Breastfeeding in infant's first three months linked with lower obesity risk in childhood

04:39 PM Jan 13, 2024 | PTI |

Consistent breastfeeding in the first three months after birth was associated with a lower risk of developing obesity in childhood, according to a new research.


The findings were observed in infants fed either exclusively through breastfeeding or through a mix of breastfeeding and baby formula, and that it did not depend on the mother’s pre-pregnancy body mass index (BMI).

The research, led by scientists from the Michigan State University in the US, found that the link between breastfeeding and obesity appeared stronger for children whose mothers were ‘obese’ before pregnancy, compared to women ‘overweight’ before becoming pregnant.

A BMI of 25 to 29.9 is considered ‘overweight’, while a BMI of 30 or higher is considered ‘obese’.

The team also found that each additional month of breastfeeding correlated with a significantly lower child BMI z-score, which refers to the BMI of children and adolescents.

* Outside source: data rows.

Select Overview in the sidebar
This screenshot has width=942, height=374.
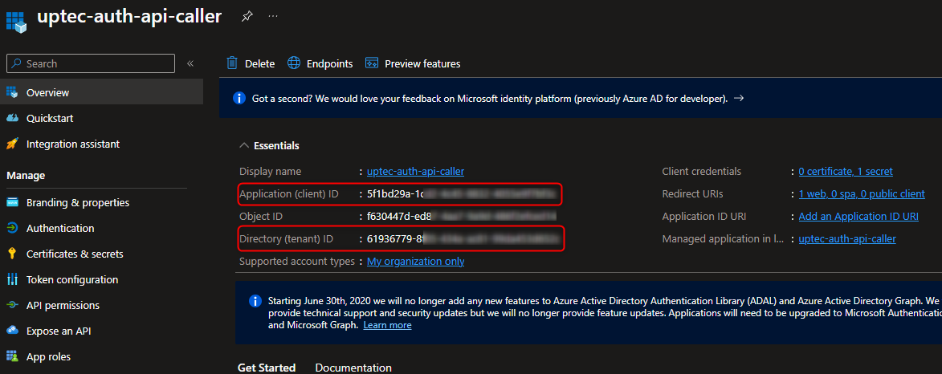(47, 92)
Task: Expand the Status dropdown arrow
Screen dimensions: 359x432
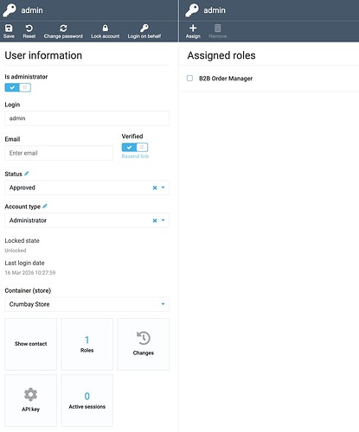Action: coord(163,187)
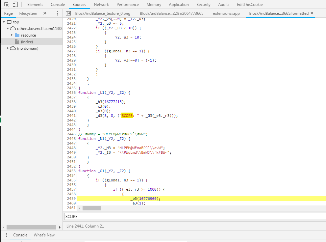Open the navigator three-dot options menu
This screenshot has width=326, height=242.
pyautogui.click(x=57, y=13)
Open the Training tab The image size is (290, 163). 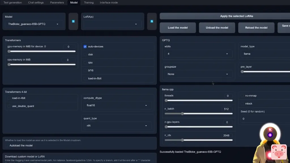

”Our findings highlight that each additional month of breastfeeding, whether a consistent amount or exclusively, may contribute to a lower weight later in childhood, especially for mothers who had obesity before pregnancy,” said Gayle Shipp, assistant professor at Michigan State University, and lead researcher of the study published in the journal Pediatrics.

While previous research has shown breastfeeding to protect children against obesity and other chronic conditions, the researchers said that this relationship had not been studied much in women with obesity.

So they wanted to examine the link between breastfeeding women who were overweight and obese prior to pregnancy and their child’s BMI z-score between 2 and 6 years of age.

For the study, the researchers looked at BMI measurements of 8,134 pairs of mothers and kids at 21 study sites in 16 US states and Puerto Rico. The researchers calculated BMI and BMIz scores from measurements taken at study visits, medical records, or self-reported data for the mother and child.

The researchers examined two different breastfeeding situations: children who received any breastfeeding in three months or received and children who received exclusive breastfeeding for three months.

The first measure includes allowing for baby formula or other food apart from breastfeeding and the second refers to breastfeeding with no formula feeding or other food, the team explained.

”Health professionals can use this study’s findings as an opportunity to encourage and promote breastfeeding among all women, especially those who have obesity,” said Shipp.